11 abril 2006

De la intensidad y la devoción

Tiene el aficionado al cuento -o relato, llámenlo como quieran- algo en común con el aficionado a la tauromaquia o el melómano a la hora de hablar de los conciertos que no tiene otros aficionados, como el lector de novelas, más parecido en esto al cinéfilo, por ejemplo. Porque un cuento tiene un mucho de inspiración, mal que le pese a cualquier escritor serio, que sabe la falta que hace el oficio para ser realmente bueno. El cuento tiene, como el poema, una afinidad casi única con el momento y la inspiración. Porque, y eso más que en contra va siempre en favor del cuento, uno puede tener un momento extraordinariamente brillante y cuajar un buen cuento, un buen poema, una buena faena o una noche musical única, para luego diluirse en la nada. Pero haber mantenido la constancia que es necesaria para hacer una novela, o un guión de cine, que después debe ser rodado y montado hasta obtener el producto final -por eso en el cine hay productor, aunque muchas veces no haga otra cosa que poner el dinero, porque el cine es producto- no puede ser fruto de un momento efímero, sino de un acto más continuado.
No quiero esto decir que un novelista sea más artista que un cuentista, todo lo más se puede afirmar que es más constante, eso es todo. Pero un cuentista debe ser más intenso. Un novelista puede seguir un programa muy amplio, con breves momentos de intensidad, pero un cuentista no, un cuentista se lo juega todo a la velocidad, a la intensidad de su esfuerzo.

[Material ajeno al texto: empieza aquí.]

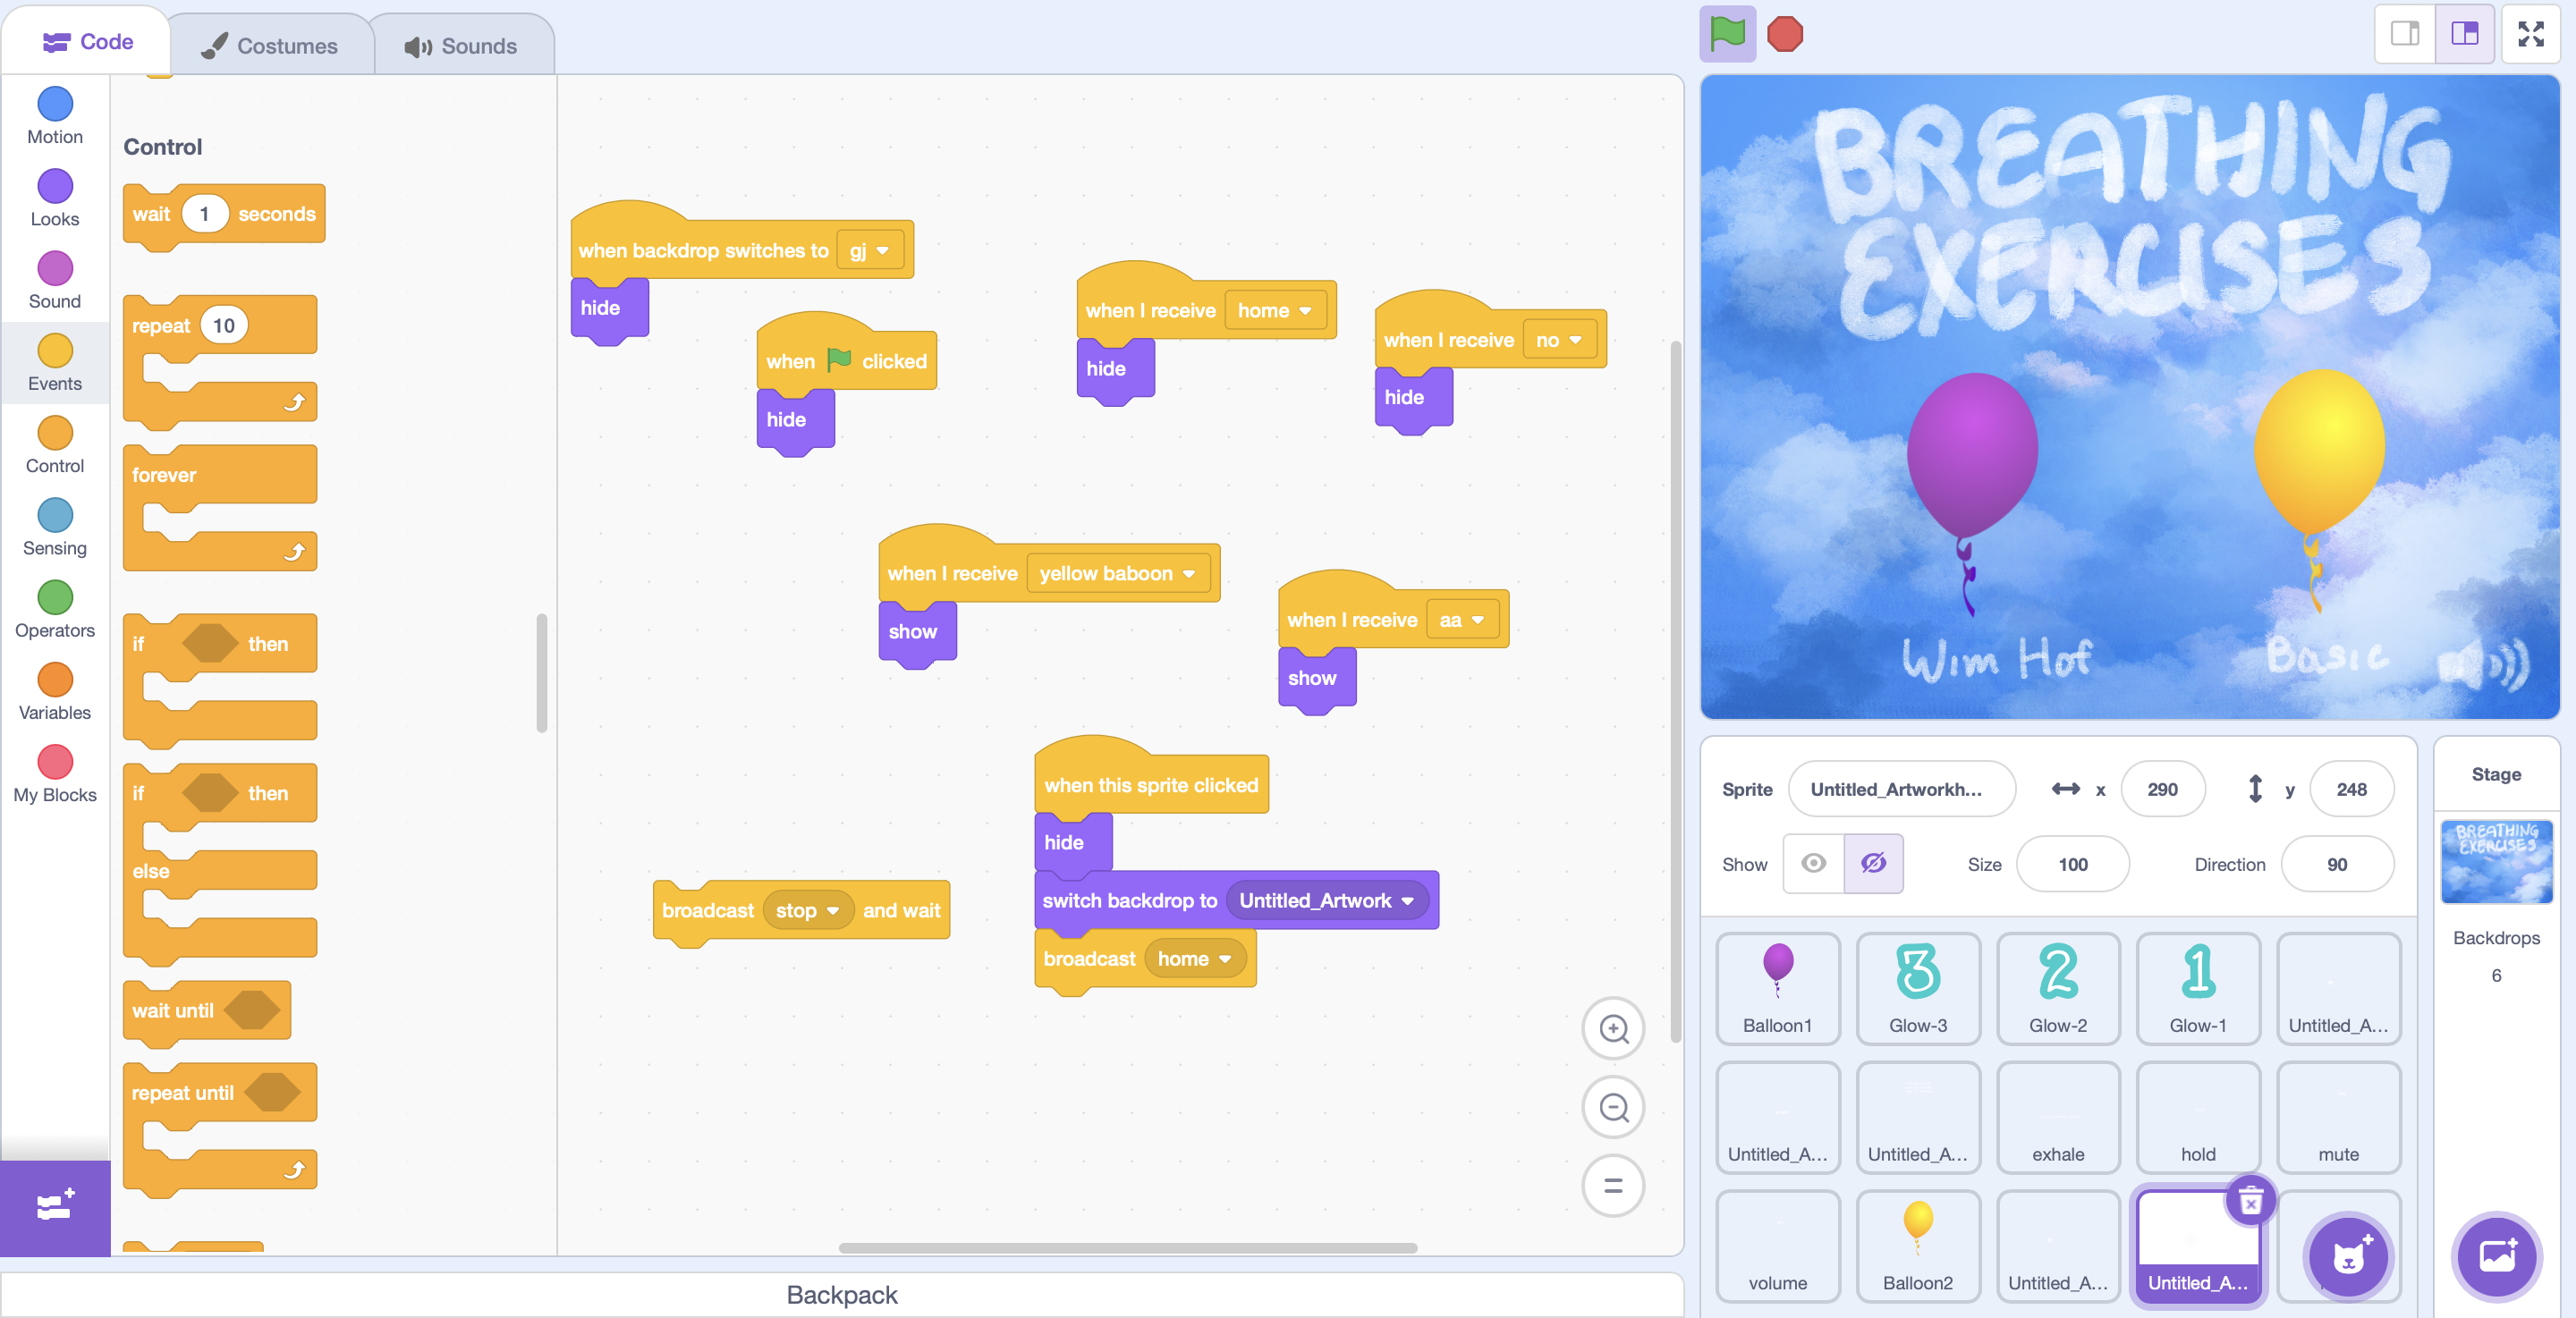Set sprite hidden with crossed-eye icon
The image size is (2576, 1318).
pos(1873,863)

Podríamos decir que los novelistas son corredores de fondo -y dentro de esa especie habría fondistas que aguantan para tener un fuerte sprint final, otros que, desde el principio, necesitan ir tirando para llevar una carrera rápida, otros que son de mantener el mismo ritmo toda la carrera y que aguante el que aguante, etc.- y los cuentistas son velocistas -y ahí no hay termino medio, uno puede correr con grandes zancadas como Lewis o arrastrando los pies como Johnson, se le puede dar mejor los cien, los doscientos o los cuatrocientos, pero en cualquier caso no hay otra posibilidad que ir rápido, tener una carrera plenamente intensa, veloz.

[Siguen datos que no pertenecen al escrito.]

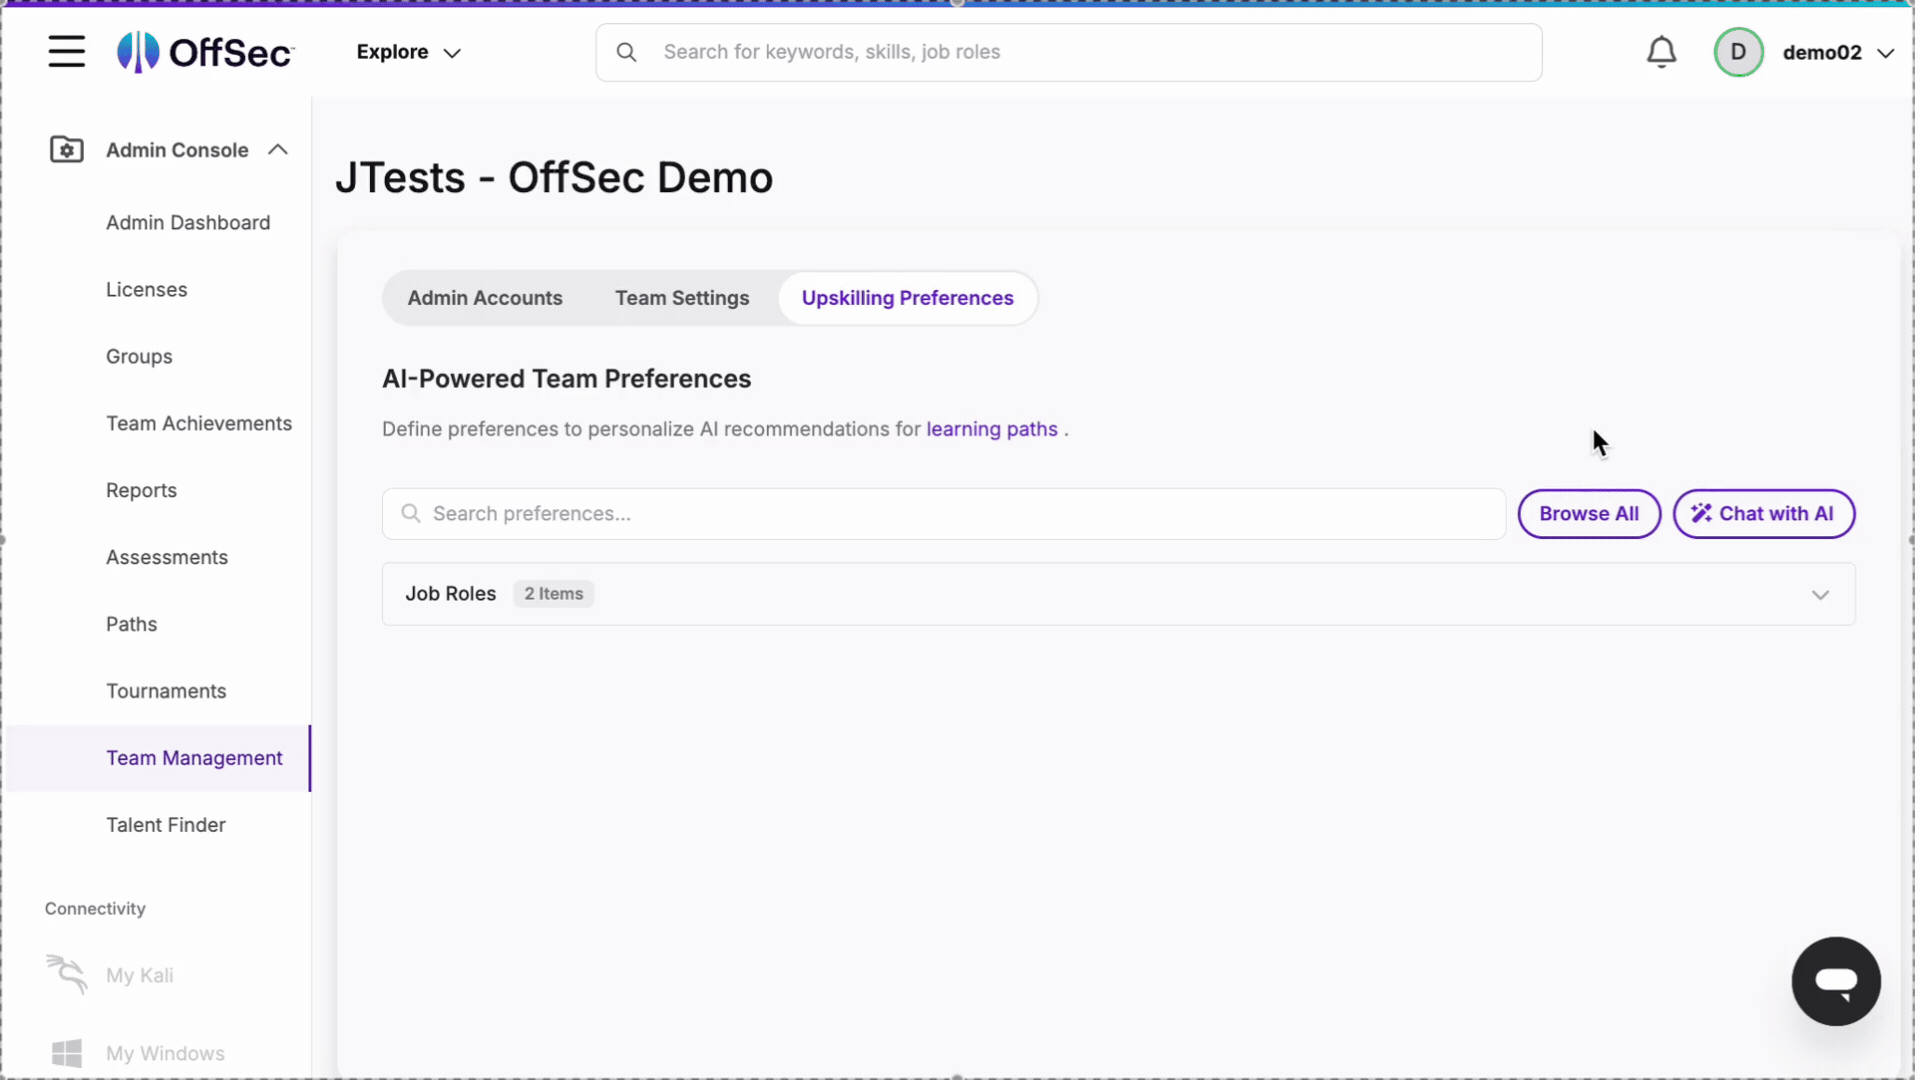Click the Browse All button
This screenshot has height=1080, width=1920.
[1588, 513]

Por eso el cuento permite que haya grandes muestras del género firmadas por autores que no han brillado mucho más a lo largo de la Historia. Aunque en esa ocasión corrieron como locomotoras. Si uno repasa, por ejemplo, las antologías del cuento, se sorprende al leer cuentos únicos, geniales, brillantísimos. Y luego corre a buscar los libros de esos autores y ve que aquel que leyeron entonces sigue siendo el mejor que firmó. Que el antólogo es verdaderamente bueno se demuestra si esta historia se repite con muchos de los textos seleccionados, puesto que el antólogo de cuentos, al contrario que el de poetas, mucho más vendido a grupos de influencia, selecciona a autores, mientras que el de relatos tiene las manos libres para, como un buen comisario de arte, seleccionar las piezas.
Por eso es muy común encontrar a algún aficionado al cuento que, como si se tratase de un grupo de aficionados en la puerta de las Ventas, defiende a muerte al autor de ese cuento genial que leyó. Pero si ese es un manta, le dirá alguno, y él contestará eso tan maravilloso de "Tenías que haber leído el cuento que le metieron en la antología de tal año, eso es un cuento". Como si se tratase de Curro Romero, vamos.
Mientras que los novelistas funcionan más para los manuales, para la historia, como los directores de cine. Y así uno tiene estudiosos, claro, pero nunca tendra devotos.